PROBLEM TO WORK ON >>
Each line below either holds the string "Image" or doesn't. Count those that do and give only the number.
------ RECORDS SUPPLIED
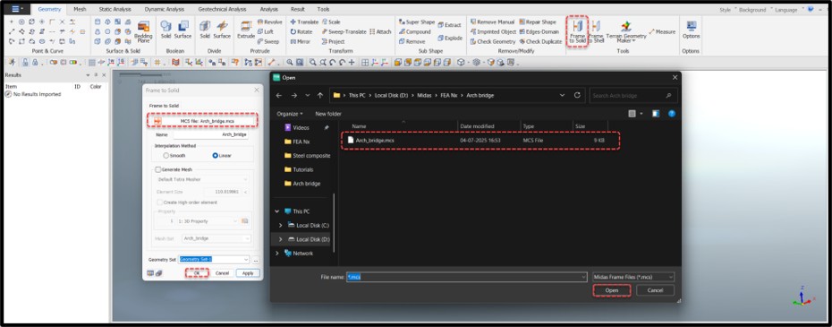Screen dimensions: 832x327
Task: Open the Frame to Shell tool
Action: [x=596, y=31]
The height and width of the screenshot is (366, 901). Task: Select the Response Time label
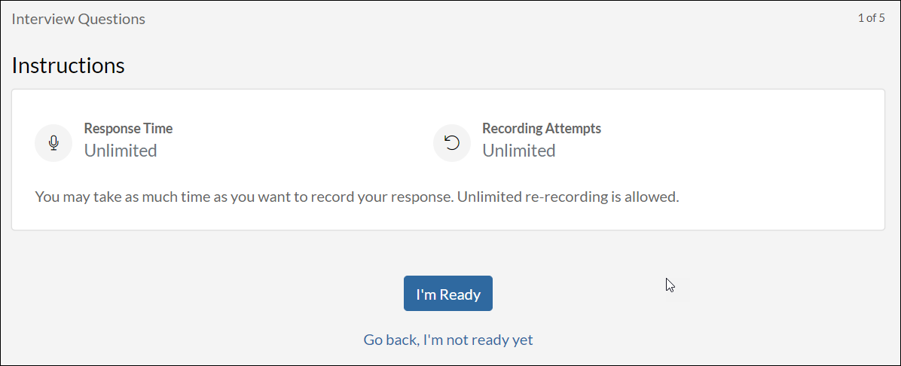(x=128, y=129)
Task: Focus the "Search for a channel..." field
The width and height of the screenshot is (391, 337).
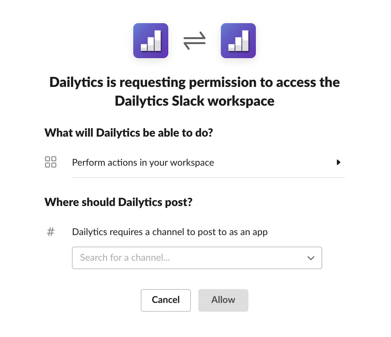Action: click(x=188, y=258)
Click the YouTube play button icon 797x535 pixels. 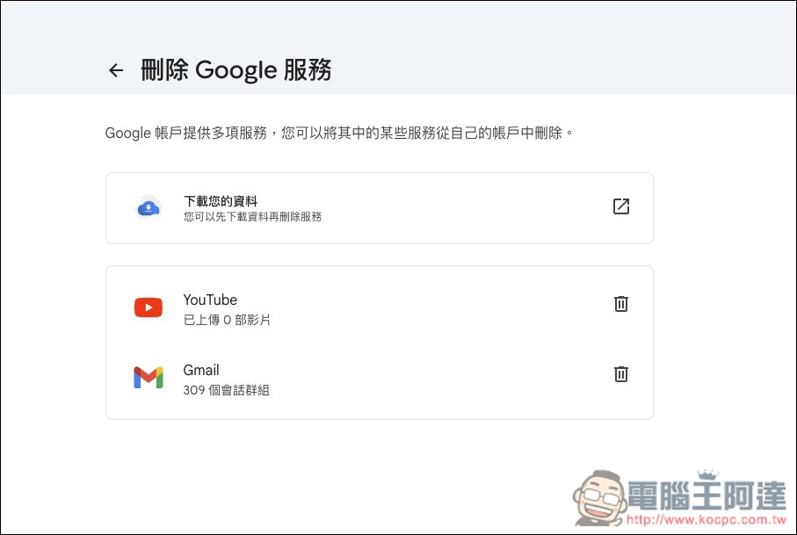(148, 307)
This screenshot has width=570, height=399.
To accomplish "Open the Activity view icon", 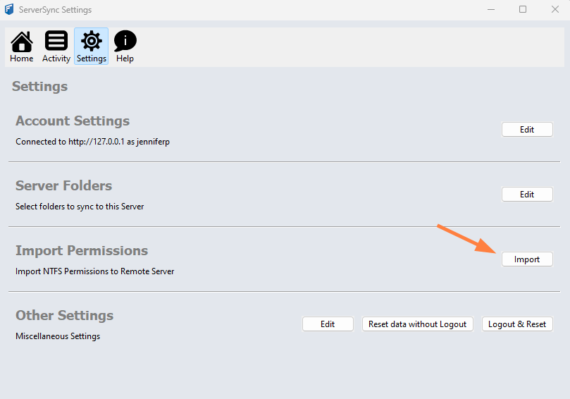I will [56, 47].
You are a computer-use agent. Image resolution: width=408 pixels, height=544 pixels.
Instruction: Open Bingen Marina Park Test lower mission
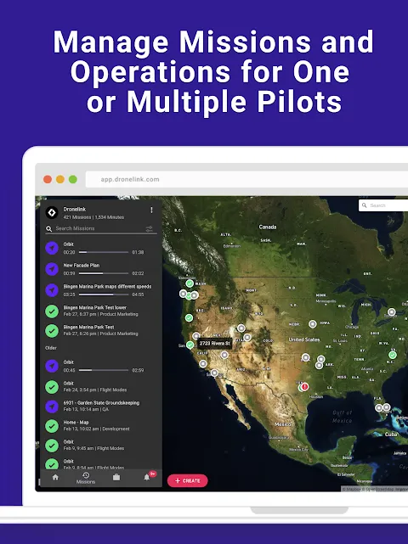(101, 311)
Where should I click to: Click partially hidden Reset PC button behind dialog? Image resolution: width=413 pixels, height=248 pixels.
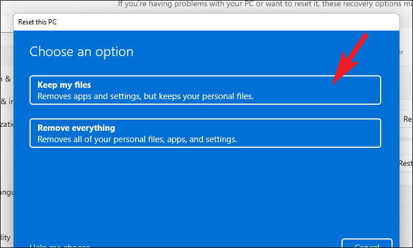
------------
WRITTEN SOLUTION >>
2